Print nothing but the lines below starting at the line that holds "Image resolution: width=209, height=2576." and ending at the line that holds "Solicitations [button] (61, 1869)", including both, each exactly as written.

___ Extracted information ___

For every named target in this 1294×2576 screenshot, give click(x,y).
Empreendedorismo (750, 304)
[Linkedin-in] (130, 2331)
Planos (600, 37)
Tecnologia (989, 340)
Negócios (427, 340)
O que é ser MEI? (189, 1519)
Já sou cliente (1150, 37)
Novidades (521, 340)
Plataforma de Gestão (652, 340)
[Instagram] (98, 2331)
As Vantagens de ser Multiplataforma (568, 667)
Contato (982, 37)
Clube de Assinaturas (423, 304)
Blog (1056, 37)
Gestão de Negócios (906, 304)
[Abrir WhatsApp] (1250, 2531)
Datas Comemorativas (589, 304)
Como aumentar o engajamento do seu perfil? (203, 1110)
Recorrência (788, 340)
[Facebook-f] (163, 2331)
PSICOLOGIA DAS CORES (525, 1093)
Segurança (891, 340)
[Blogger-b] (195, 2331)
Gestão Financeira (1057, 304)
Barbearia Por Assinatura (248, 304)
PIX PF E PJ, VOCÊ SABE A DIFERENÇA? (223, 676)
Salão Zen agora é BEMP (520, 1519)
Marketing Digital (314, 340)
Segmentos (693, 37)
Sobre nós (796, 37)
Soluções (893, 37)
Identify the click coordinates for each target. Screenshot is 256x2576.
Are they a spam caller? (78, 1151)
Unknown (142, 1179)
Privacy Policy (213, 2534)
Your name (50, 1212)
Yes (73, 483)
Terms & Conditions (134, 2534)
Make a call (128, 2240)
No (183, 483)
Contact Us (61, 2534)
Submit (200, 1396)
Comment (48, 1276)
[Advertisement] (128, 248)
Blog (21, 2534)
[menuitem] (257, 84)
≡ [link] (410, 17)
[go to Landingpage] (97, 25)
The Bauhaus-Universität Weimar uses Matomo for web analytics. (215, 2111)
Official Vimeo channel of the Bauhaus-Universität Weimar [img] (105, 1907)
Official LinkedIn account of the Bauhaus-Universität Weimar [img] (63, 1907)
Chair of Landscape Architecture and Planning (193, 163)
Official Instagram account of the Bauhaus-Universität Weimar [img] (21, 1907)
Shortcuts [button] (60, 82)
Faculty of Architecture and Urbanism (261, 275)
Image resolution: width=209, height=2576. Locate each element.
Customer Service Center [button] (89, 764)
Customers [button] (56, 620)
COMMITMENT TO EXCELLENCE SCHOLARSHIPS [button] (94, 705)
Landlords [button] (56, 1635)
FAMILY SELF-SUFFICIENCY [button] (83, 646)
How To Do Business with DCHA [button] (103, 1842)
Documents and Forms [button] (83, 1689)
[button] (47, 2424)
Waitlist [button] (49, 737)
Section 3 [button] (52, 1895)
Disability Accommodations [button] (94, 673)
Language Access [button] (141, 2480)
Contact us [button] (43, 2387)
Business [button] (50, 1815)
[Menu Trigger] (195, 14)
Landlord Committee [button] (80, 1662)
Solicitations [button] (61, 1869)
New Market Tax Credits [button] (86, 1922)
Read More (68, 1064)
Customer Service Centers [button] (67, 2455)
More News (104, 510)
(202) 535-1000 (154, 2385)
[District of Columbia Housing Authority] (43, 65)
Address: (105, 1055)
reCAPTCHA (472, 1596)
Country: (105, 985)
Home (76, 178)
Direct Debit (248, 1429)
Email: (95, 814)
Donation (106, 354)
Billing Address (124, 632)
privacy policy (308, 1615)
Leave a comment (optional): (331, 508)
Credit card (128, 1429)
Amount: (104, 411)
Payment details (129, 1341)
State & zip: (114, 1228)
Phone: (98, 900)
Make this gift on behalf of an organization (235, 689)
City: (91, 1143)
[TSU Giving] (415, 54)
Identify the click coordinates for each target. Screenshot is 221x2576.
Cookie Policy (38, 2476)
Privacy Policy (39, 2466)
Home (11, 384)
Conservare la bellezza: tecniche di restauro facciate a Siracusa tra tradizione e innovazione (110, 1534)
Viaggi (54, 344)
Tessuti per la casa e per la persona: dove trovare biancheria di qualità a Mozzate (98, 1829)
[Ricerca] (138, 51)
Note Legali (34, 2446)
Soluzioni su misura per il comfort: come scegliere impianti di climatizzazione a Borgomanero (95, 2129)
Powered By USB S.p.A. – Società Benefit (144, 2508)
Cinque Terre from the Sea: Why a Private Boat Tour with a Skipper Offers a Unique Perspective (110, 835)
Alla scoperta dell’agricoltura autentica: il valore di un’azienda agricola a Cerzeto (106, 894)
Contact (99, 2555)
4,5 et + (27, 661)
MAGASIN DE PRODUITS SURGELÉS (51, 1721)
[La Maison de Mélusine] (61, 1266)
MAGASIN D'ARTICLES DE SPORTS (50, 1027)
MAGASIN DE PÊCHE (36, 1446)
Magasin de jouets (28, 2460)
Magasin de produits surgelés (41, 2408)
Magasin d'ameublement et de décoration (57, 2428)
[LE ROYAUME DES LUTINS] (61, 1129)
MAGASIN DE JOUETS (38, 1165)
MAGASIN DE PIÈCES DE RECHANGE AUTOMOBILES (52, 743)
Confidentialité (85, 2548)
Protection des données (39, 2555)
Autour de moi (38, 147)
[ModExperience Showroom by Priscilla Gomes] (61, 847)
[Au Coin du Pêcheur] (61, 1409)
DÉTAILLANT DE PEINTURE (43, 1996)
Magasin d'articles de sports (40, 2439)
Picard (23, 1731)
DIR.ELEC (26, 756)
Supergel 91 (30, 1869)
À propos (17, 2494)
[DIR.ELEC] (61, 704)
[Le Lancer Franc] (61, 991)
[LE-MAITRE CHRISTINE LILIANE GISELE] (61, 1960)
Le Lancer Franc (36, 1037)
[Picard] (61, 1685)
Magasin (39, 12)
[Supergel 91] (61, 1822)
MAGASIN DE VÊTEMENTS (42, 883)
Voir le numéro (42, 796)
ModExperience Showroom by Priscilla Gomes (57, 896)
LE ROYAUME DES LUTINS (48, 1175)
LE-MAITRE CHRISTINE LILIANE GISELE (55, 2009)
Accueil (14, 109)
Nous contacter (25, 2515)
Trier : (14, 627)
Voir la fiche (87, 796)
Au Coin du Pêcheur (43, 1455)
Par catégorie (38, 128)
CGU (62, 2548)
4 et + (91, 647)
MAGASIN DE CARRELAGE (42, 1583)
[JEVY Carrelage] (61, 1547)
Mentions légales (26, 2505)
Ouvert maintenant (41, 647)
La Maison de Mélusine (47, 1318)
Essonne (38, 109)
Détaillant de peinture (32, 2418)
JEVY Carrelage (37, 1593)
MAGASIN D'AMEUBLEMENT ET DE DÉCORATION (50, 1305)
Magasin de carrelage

___

_Exercise output:_
Image resolution: width=209, height=2576. Locate each element.
Customer Service Center [button] (89, 764)
Customers [button] (56, 620)
COMMITMENT TO EXCELLENCE SCHOLARSHIPS [button] (94, 705)
Landlords [button] (56, 1635)
FAMILY SELF-SUFFICIENCY [button] (83, 646)
How To Do Business with DCHA [button] (103, 1842)
Documents and Forms [button] (83, 1689)
[button] (47, 2424)
Waitlist [button] (49, 737)
Section 3 [button] (52, 1895)
Disability Accommodations [button] (94, 673)
Language Access [button] (141, 2480)
Contact us [button] (43, 2387)
Business [button] (50, 1815)
[Menu Trigger] (195, 14)
Landlord Committee [button] (80, 1662)
Solicitations [button] (61, 1869)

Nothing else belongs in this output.